:: Entries supplied
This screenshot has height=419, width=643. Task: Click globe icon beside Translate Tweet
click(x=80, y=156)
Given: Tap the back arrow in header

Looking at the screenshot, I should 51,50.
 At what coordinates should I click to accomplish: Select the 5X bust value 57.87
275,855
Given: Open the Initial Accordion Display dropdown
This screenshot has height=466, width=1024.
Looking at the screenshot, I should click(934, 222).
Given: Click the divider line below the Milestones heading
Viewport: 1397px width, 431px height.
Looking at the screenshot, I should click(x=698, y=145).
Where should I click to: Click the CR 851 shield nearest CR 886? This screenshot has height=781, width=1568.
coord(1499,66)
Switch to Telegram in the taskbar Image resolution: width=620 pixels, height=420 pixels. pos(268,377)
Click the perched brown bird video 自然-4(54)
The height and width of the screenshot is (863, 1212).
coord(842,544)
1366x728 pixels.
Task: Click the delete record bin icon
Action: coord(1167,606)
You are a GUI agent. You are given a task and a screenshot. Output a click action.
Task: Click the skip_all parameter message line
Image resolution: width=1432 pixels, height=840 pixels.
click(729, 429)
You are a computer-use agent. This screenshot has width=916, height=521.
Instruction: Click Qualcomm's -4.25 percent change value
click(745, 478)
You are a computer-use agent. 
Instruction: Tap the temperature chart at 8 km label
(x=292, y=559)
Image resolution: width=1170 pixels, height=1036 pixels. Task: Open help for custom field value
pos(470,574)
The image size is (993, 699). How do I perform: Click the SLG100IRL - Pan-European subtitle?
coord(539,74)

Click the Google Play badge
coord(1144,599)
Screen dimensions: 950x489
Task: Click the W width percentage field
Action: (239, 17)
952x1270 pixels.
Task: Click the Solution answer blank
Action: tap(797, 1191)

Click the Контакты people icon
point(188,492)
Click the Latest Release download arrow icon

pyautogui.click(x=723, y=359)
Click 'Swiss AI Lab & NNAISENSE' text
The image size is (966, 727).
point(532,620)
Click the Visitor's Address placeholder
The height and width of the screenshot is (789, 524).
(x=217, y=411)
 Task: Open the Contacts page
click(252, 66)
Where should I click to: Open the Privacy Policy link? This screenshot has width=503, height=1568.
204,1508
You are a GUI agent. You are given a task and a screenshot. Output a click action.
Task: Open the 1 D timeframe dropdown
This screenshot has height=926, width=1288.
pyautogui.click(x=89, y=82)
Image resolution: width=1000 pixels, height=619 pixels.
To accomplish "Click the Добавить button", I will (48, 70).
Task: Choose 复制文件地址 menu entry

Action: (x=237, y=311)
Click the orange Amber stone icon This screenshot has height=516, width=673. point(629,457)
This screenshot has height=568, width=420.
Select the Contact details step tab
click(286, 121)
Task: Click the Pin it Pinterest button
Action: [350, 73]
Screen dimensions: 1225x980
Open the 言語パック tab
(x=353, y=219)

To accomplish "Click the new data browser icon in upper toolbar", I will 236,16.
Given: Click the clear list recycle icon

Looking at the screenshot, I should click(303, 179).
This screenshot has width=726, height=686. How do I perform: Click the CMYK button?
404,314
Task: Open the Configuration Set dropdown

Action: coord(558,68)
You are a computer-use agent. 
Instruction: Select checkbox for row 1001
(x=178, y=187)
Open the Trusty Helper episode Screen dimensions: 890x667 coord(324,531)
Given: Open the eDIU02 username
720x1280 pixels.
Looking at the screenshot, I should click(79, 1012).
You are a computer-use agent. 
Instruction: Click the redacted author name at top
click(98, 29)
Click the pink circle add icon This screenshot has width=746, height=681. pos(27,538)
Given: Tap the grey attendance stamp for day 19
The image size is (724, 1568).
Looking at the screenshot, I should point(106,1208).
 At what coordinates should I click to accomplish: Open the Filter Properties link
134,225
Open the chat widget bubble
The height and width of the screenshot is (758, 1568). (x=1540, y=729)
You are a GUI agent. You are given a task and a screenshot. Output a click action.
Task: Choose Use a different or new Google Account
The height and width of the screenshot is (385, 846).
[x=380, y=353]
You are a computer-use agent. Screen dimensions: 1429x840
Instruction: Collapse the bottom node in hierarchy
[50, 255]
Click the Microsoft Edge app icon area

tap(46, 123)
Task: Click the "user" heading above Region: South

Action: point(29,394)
::::
◆ Aim of the task ◆
Every line from the one containing "This screenshot has width=726, height=686." through the final line of the data above is to be restated word for word, and nothing more.

◆ Problem solution ◆
This screenshot has width=726, height=686. How do I perform: Click the CMYK button?
404,314
Task: Open the Configuration Set dropdown

Action: coord(558,68)
You are a computer-use agent. 
Instruction: Select checkbox for row 1001
(x=178, y=187)
Open the Trusty Helper episode Screen dimensions: 890x667 coord(324,531)
Given: Open the eDIU02 username
720x1280 pixels.
Looking at the screenshot, I should click(79, 1012).
You are a computer-use agent. 
Instruction: Click the redacted author name at top
click(98, 29)
Click the pink circle add icon This screenshot has width=746, height=681. pos(27,538)
Given: Tap the grey attendance stamp for day 19
The image size is (724, 1568).
Looking at the screenshot, I should point(106,1208).
 At what coordinates should I click to accomplish: Open the Filter Properties link
134,225
Open the chat widget bubble
The height and width of the screenshot is (758, 1568). (x=1540, y=729)
You are a GUI agent. You are given a task and a screenshot. Output a click action.
Task: Choose Use a different or new Google Account
The height and width of the screenshot is (385, 846).
[x=380, y=353]
You are a computer-use agent. Screen dimensions: 1429x840
Instruction: Collapse the bottom node in hierarchy
[50, 255]
Click the Microsoft Edge app icon area

tap(46, 123)
Task: Click the "user" heading above Region: South

Action: point(29,394)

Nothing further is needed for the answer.